Remember income trusts? The high-yielding business structures were pretty much obliterated at the beginning of this year as new tax treatment was implemented. But they may be making a comeback, thanks to a new structure devised by PwC.

The new version of the trust has been dubbed the foreign asset investment trust (FAIT). The legislation that effectively destroyed the income trust contained a specific exception for foreign assets from which earnings flow to Canada.

“Canadian investors can invest in a U.S. business but do not have to pay U.S. tax or complete a U.S. tax return,” says Murray Lee, a partner with PwC. “Under the old income trust system, U.S. citizens were coming to Canada and pulling out money. This is the reverse, where Canadians are making money abroad and are being taxed for those gains back in Canada.”

PwC has now helped two energy clients to use the foreign asset investment trust (FAIT) structure and to go public as a publicly traded mutual fund trust.
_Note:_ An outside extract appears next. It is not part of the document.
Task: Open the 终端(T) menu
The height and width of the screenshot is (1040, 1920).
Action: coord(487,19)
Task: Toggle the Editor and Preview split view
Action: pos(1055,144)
PwC is currently working with North American Oil Trust to complete their IPO and implement the FAIT structure.

In January 2006, during the election campaign that first brought them to power, the Conservatives promised to “stop the Liberal attack on retirement savings and preserve trusts by not imposing any new taxes on them.”

Of course, that promise was famously discarded in a mini-budget delivered on Hallowe’en in the same year. That decision effectively wiped out $160 billion of market value for income trusts, according to PwC.